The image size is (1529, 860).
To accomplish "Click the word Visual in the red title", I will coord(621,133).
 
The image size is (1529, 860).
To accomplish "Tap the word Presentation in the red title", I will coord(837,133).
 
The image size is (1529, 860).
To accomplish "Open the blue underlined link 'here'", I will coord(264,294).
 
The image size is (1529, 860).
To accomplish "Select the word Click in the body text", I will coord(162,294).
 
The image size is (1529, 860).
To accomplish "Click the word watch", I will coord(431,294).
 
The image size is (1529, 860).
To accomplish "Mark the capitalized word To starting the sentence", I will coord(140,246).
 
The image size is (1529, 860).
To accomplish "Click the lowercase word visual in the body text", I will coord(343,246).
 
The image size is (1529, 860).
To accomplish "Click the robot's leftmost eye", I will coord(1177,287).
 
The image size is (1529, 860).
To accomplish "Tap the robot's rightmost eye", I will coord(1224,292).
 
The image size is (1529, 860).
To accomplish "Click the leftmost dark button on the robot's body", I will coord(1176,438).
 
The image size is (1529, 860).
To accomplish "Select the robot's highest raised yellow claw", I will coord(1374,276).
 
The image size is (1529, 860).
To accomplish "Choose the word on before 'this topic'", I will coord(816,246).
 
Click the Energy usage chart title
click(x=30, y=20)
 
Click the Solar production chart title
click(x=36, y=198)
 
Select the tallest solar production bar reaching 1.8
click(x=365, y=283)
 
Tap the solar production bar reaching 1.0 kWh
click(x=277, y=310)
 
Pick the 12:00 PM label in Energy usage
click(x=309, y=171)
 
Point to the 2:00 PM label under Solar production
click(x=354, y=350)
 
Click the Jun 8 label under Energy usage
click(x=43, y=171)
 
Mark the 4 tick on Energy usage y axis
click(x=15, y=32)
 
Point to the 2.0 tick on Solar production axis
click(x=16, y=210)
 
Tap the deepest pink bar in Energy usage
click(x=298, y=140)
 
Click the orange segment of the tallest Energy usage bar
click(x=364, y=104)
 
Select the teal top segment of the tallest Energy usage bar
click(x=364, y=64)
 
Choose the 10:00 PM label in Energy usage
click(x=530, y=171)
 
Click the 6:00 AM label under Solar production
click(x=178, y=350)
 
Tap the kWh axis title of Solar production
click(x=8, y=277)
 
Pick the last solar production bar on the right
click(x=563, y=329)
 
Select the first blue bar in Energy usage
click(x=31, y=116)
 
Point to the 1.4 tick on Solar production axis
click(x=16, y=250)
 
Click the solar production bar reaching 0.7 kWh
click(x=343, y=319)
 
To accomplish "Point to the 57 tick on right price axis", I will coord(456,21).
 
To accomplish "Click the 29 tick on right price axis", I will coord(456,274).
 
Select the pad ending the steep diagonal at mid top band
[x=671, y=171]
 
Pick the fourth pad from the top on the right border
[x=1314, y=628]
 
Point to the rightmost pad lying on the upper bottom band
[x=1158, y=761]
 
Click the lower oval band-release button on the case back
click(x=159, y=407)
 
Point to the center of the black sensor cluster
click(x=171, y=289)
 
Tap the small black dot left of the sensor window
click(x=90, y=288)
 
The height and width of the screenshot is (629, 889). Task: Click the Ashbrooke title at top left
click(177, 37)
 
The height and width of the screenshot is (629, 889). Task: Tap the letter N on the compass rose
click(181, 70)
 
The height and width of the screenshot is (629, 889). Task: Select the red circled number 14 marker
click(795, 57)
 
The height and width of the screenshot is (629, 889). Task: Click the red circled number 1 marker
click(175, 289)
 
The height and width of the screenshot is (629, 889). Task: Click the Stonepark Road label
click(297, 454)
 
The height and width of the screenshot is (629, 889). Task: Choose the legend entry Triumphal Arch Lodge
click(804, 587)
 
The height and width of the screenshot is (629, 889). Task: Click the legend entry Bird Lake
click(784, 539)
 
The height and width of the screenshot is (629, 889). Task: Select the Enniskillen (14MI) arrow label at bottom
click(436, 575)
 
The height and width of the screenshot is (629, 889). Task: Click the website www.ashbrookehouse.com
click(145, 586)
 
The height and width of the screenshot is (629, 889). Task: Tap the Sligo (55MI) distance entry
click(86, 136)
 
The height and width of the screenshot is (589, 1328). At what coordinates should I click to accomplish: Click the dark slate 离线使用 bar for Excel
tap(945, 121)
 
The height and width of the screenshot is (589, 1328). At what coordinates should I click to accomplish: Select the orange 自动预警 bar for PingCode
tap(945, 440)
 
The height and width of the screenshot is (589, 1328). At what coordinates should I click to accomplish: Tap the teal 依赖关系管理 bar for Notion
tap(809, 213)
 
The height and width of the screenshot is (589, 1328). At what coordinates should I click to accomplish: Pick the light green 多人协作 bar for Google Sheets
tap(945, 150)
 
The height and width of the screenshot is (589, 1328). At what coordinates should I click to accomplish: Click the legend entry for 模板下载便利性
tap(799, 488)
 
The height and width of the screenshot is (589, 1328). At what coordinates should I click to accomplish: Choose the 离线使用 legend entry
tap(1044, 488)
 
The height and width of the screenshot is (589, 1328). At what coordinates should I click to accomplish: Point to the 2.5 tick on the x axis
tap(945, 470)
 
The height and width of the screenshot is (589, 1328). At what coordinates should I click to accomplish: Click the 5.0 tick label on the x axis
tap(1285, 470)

· · · · · · ·

Rewrite every line of the entries above as a Markdown table with a column named "Row" for the row number and a column named "Line" for the line itself, leaving out the blank lines.

| Row | Line |
|---|---|
| 1 | The image size is (1529, 860). |
| 2 | To accomplish "Click the word Visual in the red title", I will coord(621,133). |
| 3 | The image size is (1529, 860). |
| 4 | To accomplish "Tap the word Presentation in the red title", I will coord(837,133). |
| 5 | The image size is (1529, 860). |
| 6 | To accomplish "Open the blue underlined link 'here'", I will coord(264,294). |
| 7 | The image size is (1529, 860). |
| 8 | To accomplish "Select the word Click in the body text", I will coord(162,294). |
| 9 | The image size is (1529, 860). |
| 10 | To accomplish "Click the word watch", I will coord(431,294). |
| 11 | The image size is (1529, 860). |
| 12 | To accomplish "Mark the capitalized word To starting the sentence", I will coord(140,246). |
| 13 | The image size is (1529, 860). |
| 14 | To accomplish "Click the lowercase word visual in the body text", I will coord(343,246). |
| 15 | The image size is (1529, 860). |
| 16 | To accomplish "Click the robot's leftmost eye", I will coord(1177,287). |
| 17 | The image size is (1529, 860). |
| 18 | To accomplish "Tap the robot's rightmost eye", I will coord(1224,292). |
| 19 | The image size is (1529, 860). |
| 20 | To accomplish "Click the leftmost dark button on the robot's body", I will coord(1176,438). |
| 21 | The image size is (1529, 860). |
| 22 | To accomplish "Select the robot's highest raised yellow claw", I will coord(1374,276). |
| 23 | The image size is (1529, 860). |
| 24 | To accomplish "Choose the word on before 'this topic'", I will coord(816,246). |
| 25 | Click the Energy usage chart title |
| 26 | click(x=30, y=20) |
| 27 | Click the Solar production chart title |
| 28 | click(x=36, y=198) |
| 29 | Select the tallest solar production bar reaching 1.8 |
| 30 | click(x=365, y=283) |
| 31 | Tap the solar production bar reaching 1.0 kWh |
| 32 | click(x=277, y=310) |
| 33 | Pick the 12:00 PM label in Energy usage |
| 34 | click(x=309, y=171) |
| 35 | Point to the 2:00 PM label under Solar production |
| 36 | click(x=354, y=350) |
| 37 | Click the Jun 8 label under Energy usage |
| 38 | click(x=43, y=171) |
| 39 | Mark the 4 tick on Energy usage y axis |
| 40 | click(x=15, y=32) |
| 41 | Point to the 2.0 tick on Solar production axis |
| 42 | click(x=16, y=210) |
| 43 | Tap the deepest pink bar in Energy usage |
| 44 | click(x=298, y=140) |
| 45 | Click the orange segment of the tallest Energy usage bar |
| 46 | click(x=364, y=104) |
| 47 | Select the teal top segment of the tallest Energy usage bar |
| 48 | click(x=364, y=64) |
| 49 | Choose the 10:00 PM label in Energy usage |
| 50 | click(x=530, y=171) |
| 51 | Click the 6:00 AM label under Solar production |
| 52 | click(x=178, y=350) |
| 53 | Tap the kWh axis title of Solar production |
| 54 | click(x=8, y=277) |
| 55 | Pick the last solar production bar on the right |
| 56 | click(x=563, y=329) |
| 57 | Select the first blue bar in Energy usage |
| 58 | click(x=31, y=116) |
| 59 | Point to the 1.4 tick on Solar production axis |
| 60 | click(x=16, y=250) |
| 61 | Click the solar production bar reaching 0.7 kWh |
| 62 | click(x=343, y=319) |
| 63 | To accomplish "Point to the 57 tick on right price axis", I will coord(456,21). |
| 64 | To accomplish "Click the 29 tick on right price axis", I will coord(456,274). |
| 65 | Select the pad ending the steep diagonal at mid top band |
| 66 | [x=671, y=171] |
| 67 | Pick the fourth pad from the top on the right border |
| 68 | [x=1314, y=628] |
| 69 | Point to the rightmost pad lying on the upper bottom band |
| 70 | [x=1158, y=761] |
| 71 | Click the lower oval band-release button on the case back |
| 72 | click(x=159, y=407) |
| 73 | Point to the center of the black sensor cluster |
| 74 | click(x=171, y=289) |
| 75 | Tap the small black dot left of the sensor window |
| 76 | click(x=90, y=288) |
| 77 | The height and width of the screenshot is (629, 889). Task: Click the Ashbrooke title at top left |
| 78 | click(177, 37) |
| 79 | The height and width of the screenshot is (629, 889). Task: Tap the letter N on the compass rose |
| 80 | click(181, 70) |
| 81 | The height and width of the screenshot is (629, 889). Task: Select the red circled number 14 marker |
| 82 | click(795, 57) |
| 83 | The height and width of the screenshot is (629, 889). Task: Click the red circled number 1 marker |
| 84 | click(175, 289) |
| 85 | The height and width of the screenshot is (629, 889). Task: Click the Stonepark Road label |
| 86 | click(297, 454) |
| 87 | The height and width of the screenshot is (629, 889). Task: Choose the legend entry Triumphal Arch Lodge |
| 88 | click(804, 587) |
| 89 | The height and width of the screenshot is (629, 889). Task: Click the legend entry Bird Lake |
| 90 | click(784, 539) |
| 91 | The height and width of the screenshot is (629, 889). Task: Select the Enniskillen (14MI) arrow label at bottom |
| 92 | click(436, 575) |
| 93 | The height and width of the screenshot is (629, 889). Task: Click the website www.ashbrookehouse.com |
| 94 | click(145, 586) |
| 95 | The height and width of the screenshot is (629, 889). Task: Tap the Sligo (55MI) distance entry |
| 96 | click(86, 136) |
| 97 | The height and width of the screenshot is (589, 1328). At what coordinates should I click to accomplish: Click the dark slate 离线使用 bar for Excel |
| 98 | tap(945, 121) |
| 99 | The height and width of the screenshot is (589, 1328). At what coordinates should I click to accomplish: Select the orange 自动预警 bar for PingCode |
| 100 | tap(945, 440) |
| 101 | The height and width of the screenshot is (589, 1328). At what coordinates should I click to accomplish: Tap the teal 依赖关系管理 bar for Notion |
| 102 | tap(809, 213) |
| 103 | The height and width of the screenshot is (589, 1328). At what coordinates should I click to accomplish: Pick the light green 多人协作 bar for Google Sheets |
| 104 | tap(945, 150) |
| 105 | The height and width of the screenshot is (589, 1328). At what coordinates should I click to accomplish: Click the legend entry for 模板下载便利性 |
| 106 | tap(799, 488) |
| 107 | The height and width of the screenshot is (589, 1328). At what coordinates should I click to accomplish: Choose the 离线使用 legend entry |
| 108 | tap(1044, 488) |
| 109 | The height and width of the screenshot is (589, 1328). At what coordinates should I click to accomplish: Point to the 2.5 tick on the x axis |
| 110 | tap(945, 470) |
| 111 | The height and width of the screenshot is (589, 1328). At what coordinates should I click to accomplish: Click the 5.0 tick label on the x axis |
| 112 | tap(1285, 470) |